Saniyen: Bugünlerde Salâhaddin'in İstanbul'dan getirdiği Habbe, Katre, Şemme, Hubab gibi Arabî risalelere baktım, gördüm ki: Yeni Said'in doğrudan doğruya harekât-ı kalbiyesinde müşahede ettiği hakikatler, Risale-i Nur'un çekirdekleri hükmündedir. Zaten bunlar hem Şule ve Zühre, Risale-i Nur'un Arabî parçalarıdır.
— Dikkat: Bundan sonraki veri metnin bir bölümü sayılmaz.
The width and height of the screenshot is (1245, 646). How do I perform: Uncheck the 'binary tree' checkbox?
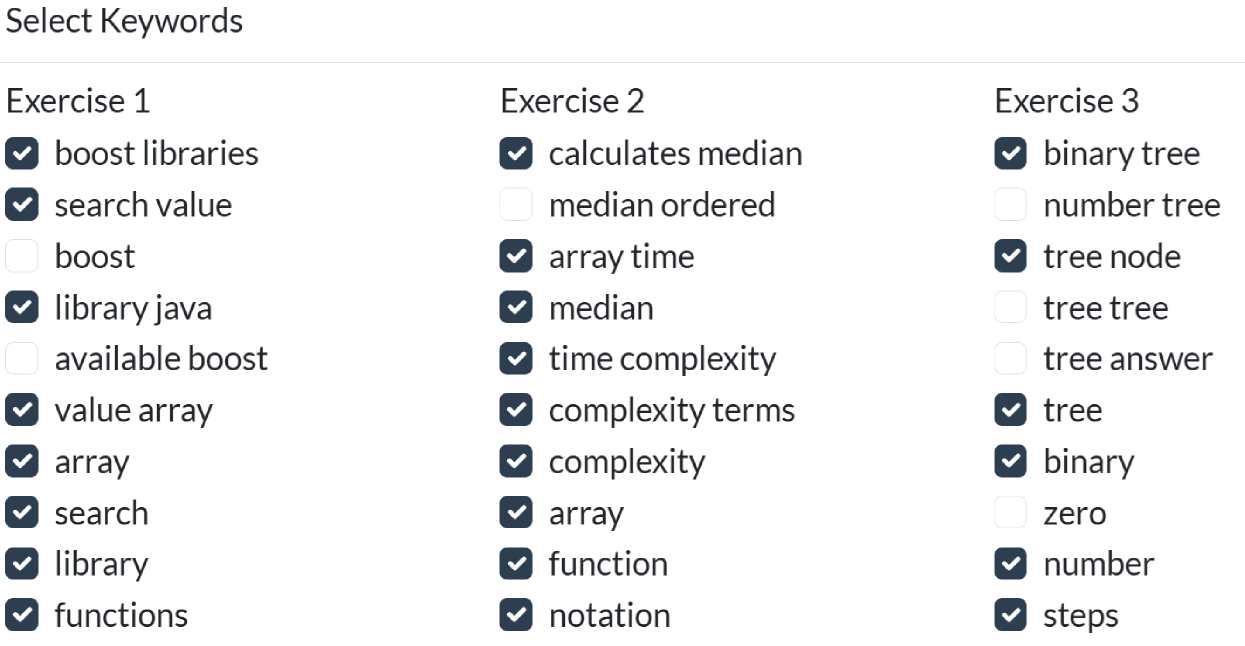[1011, 154]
Onlar, doğrudan doğruya benim nefsimin dersi olduğu için Arabî ve kısa ibarelerle ifade edilmiş; başka adamlar nazara alınmamış.
O zaman, başta Şeyhülislâm ve Dârü'l-Hikmet âzâları ve İstanbul'un büyük âlimleri, tahsin ve takdirle karşıladılar. Bunlar Yeni Said'in eserleri olduğundan, Risale-i Nur'un eczalarıdırlar. Eski Said'in ise, Arabî risalelerinden yalnız İşârâtü'l-İcâz, Risale-i Nur'da en mühim bir mevki almış.
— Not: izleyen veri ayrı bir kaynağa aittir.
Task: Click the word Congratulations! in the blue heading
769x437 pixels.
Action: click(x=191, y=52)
Hem her iki Said'in iştirakiyle, birtek Ramazan'da iki hilâl ortasında telif edilen ve kendi kendine ihtiyarım haricinde bir derece manzum şeklini alan ve İşârâtü'l-İcâz kıt'asında ve elli, altmış sahife bulunan Türkçe olarak Lemeât namındaki risale dahi Risale-i Nur'a girebilir. Maatteessüf bir nüsha elde edemedim. Herkesin hoşuna gittiği için, matbu nüshaları kalmamış.
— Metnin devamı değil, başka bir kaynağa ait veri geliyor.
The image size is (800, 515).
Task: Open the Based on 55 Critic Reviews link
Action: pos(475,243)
Hem Eski Said'in ilm-i mantık noktasında bir şaheser hükmünde bulunan gayr-ı matbu Ta'likat'tan süzülen i'câzlı bir îcâz-ı harikada müdakkik ulemaları hayret ve tahsinle dikkate sevk eden matbu Kızıl İcaz namındaki risale-i mantıkiye Risale-i Nur'la bağlanmasına ve şakirtlerinin, âlimler kısmının nazarına göstermek lâyık gördüm; fakat çok derindir. Bugünlerde, Feyzi'ye bir parça ders verdim. Belki bir zaman Feyzi kendisi, başkasının da anlaması için dersini Türkçe kaleme alacak.